Outline the mechanism of PNS signalling
M2 receptor- Gi-linked. AFFECT ICS CELLS ONLY in humans
Ga inhibit adenylyl cyclase –> ↓cAMP –> ↓PKA activity
ICS: slower pacing
– I(f) ↓ → slower decay of PMP
– I(K DR)↓ via PKA activity↓ → slower repolarisation, longer AP.
– I(CaL)↓ from PKA activity↓ → slower Ca2+influx
– Only at high stimulus rates→ small hyperpolarisation
Myocyte: smaller force production (not humans)
Describe how Ca2+ channel blockers affect AP
negatively dromotropic, chronotropic and inotropic (all ICS properties)
ICS-
SAN- Amplitude↓, HR↓ (prolongs PMP decay)
AVN- Amplitude↓, reduce conduction velocity (prolong AP delay)
Myocyte- Amplitude↓, I(CaL)↓ = (Force↓)
How does hyperkalaemia affect AP?
↑ Extracellular K+ = hyperpolarised RMP
Hence I(Na) inactivated in myocytes (can’t depolarise cell)
APs lose phase 0 and 1
How does hypoxia affect AP
ATP↓ → drop in Na+/K+-ATPase activity
Higher extracellular K+ activate I(KATP), triggering K+ influx and hyperpolarising the cell → less Ca2+ influx → contractility↓ → sympathetic activation: HR↑.
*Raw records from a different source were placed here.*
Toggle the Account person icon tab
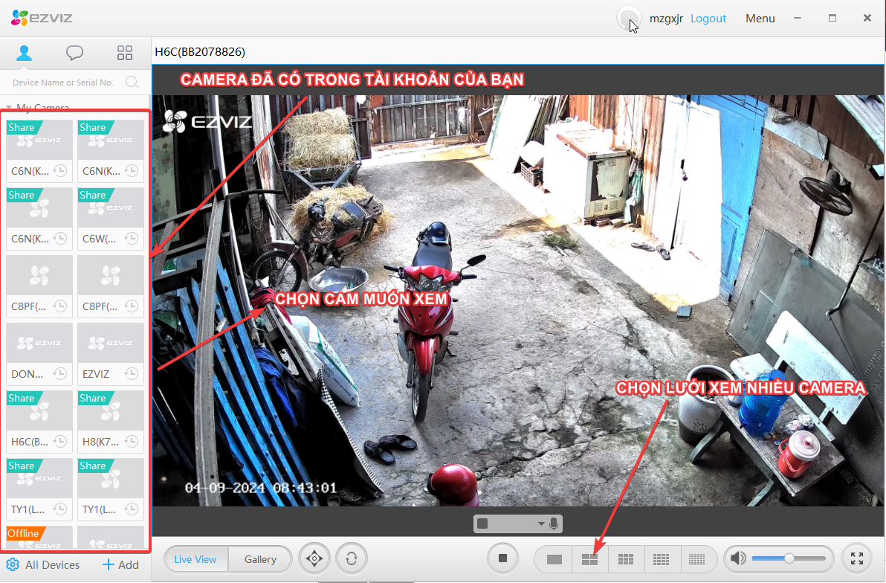The height and width of the screenshot is (583, 886). pos(25,53)
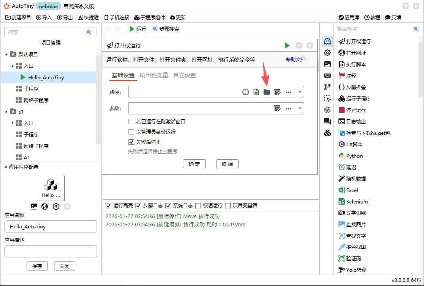Click inside the 应用描述 input field
This screenshot has height=286, width=424.
click(50, 251)
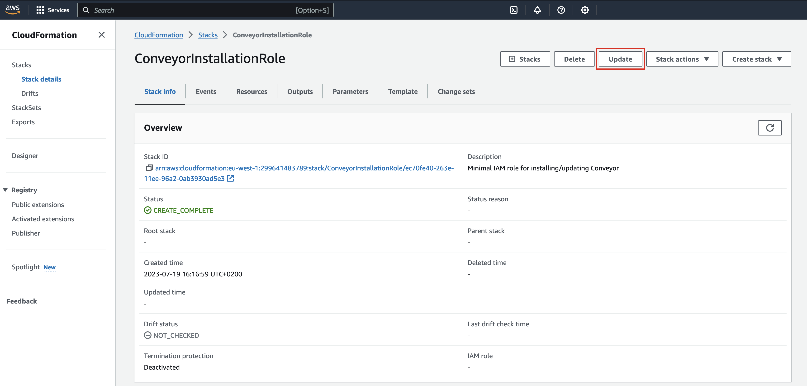Click the refresh/reload stack icon

[x=770, y=127]
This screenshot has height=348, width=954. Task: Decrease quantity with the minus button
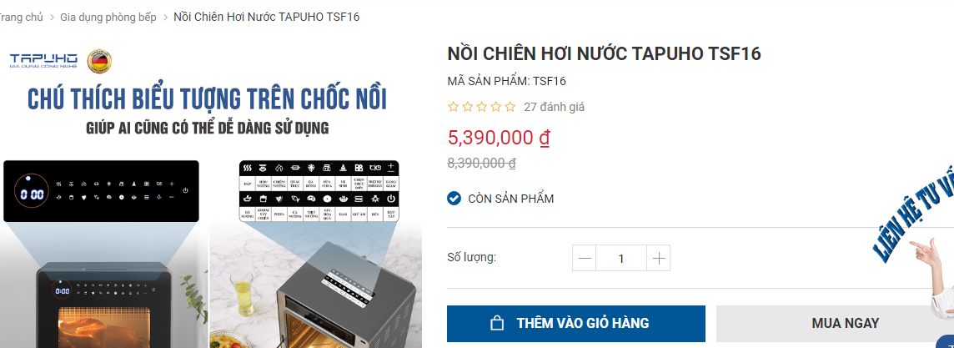tap(585, 259)
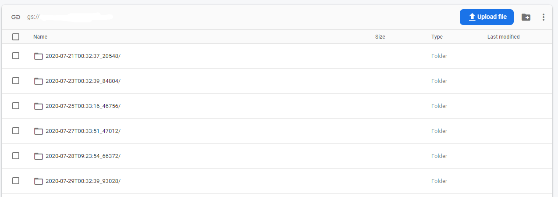Sort by the Size column header
This screenshot has height=197, width=558.
coord(380,37)
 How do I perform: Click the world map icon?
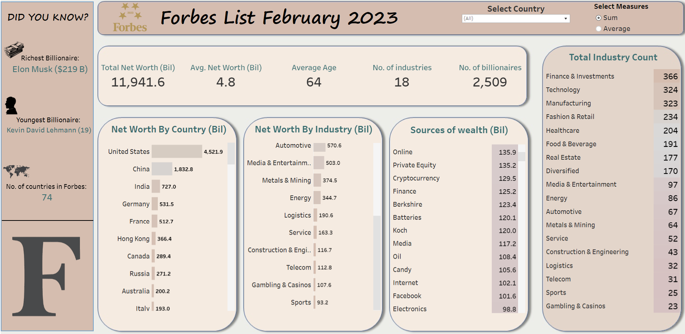(x=16, y=171)
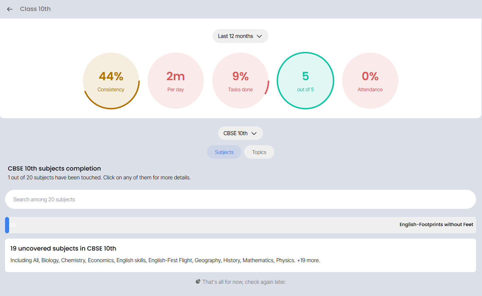The image size is (482, 296).
Task: Select the Subjects tab
Action: coord(224,152)
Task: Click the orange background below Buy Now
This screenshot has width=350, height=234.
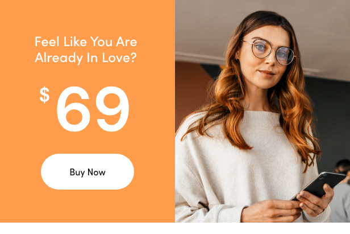Action: (88, 206)
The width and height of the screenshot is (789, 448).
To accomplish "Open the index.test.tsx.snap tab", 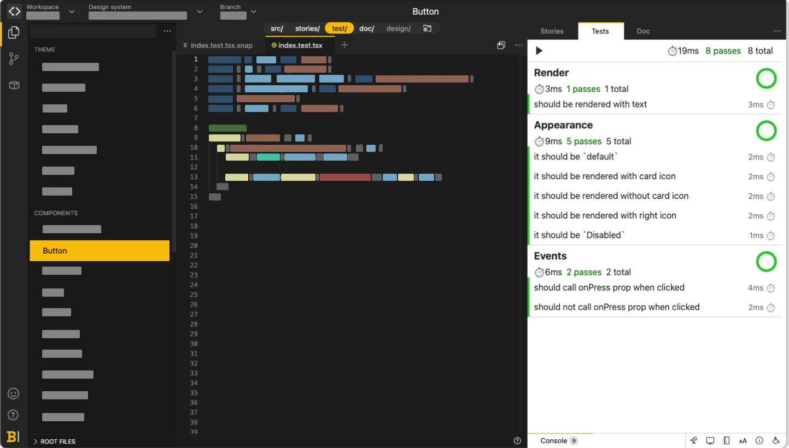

store overload: delayed afterdepol. (DAD)
– via sympathetic reflex activation: ICaL↑
– ATP↓ → transporter activity↓ (Na/K-ATPase activity↓ and Na/H-exchanger↓) → [Na+]↑ → NCX in reverse → Ca2+ influx:
» Depolarisation (arrhythmia).
See that consequences of MI lecture
Stricker Summary
- Ca2+ influx via L-type channels triggers EC coupling.
- Contractility and clearance of plasma modulated by 2nd messenger systems.
- Autonomic innervation is diffuse (SYM) and specific (VA).
- Normally, parasympathetic activity predominates in heart.
- β1-AR signal via cAMP↑ to upregulate If, IKDR and ICaL.
- M2-AChR signal via cAMP↓ to downregulate IKDR and ICaL.
- There is a different between action of synaptic & extrasynaptic AChR. (??? is this NMJ AcH vs PNS vaga AcH <–>M2R?)
- Ca2+ channel blockers are neg. ino-, dromo- and chronotrop.
MCQ
Victor Helms, a 26 year-old is admitted to the Emergency Department (ED) after being stabbed in his neck. The ED physician diagnoses that his left vagal nerve may likely have been damaged? Which of the following statements is most consistent with this diagnosis?
Left vagal nerve innervates the AVN, inhibitory effect that decreases HR and SV.
Hence no inhibition of AVN = tachycardia, increased conduction velocity (shorter PR interval)
However
If AVN is destroyed, His/Purkinje initiates pacemaker potential, which is slower with a longer duration…hence Ventricular bradycardia with large P waves. (>?? or is it???)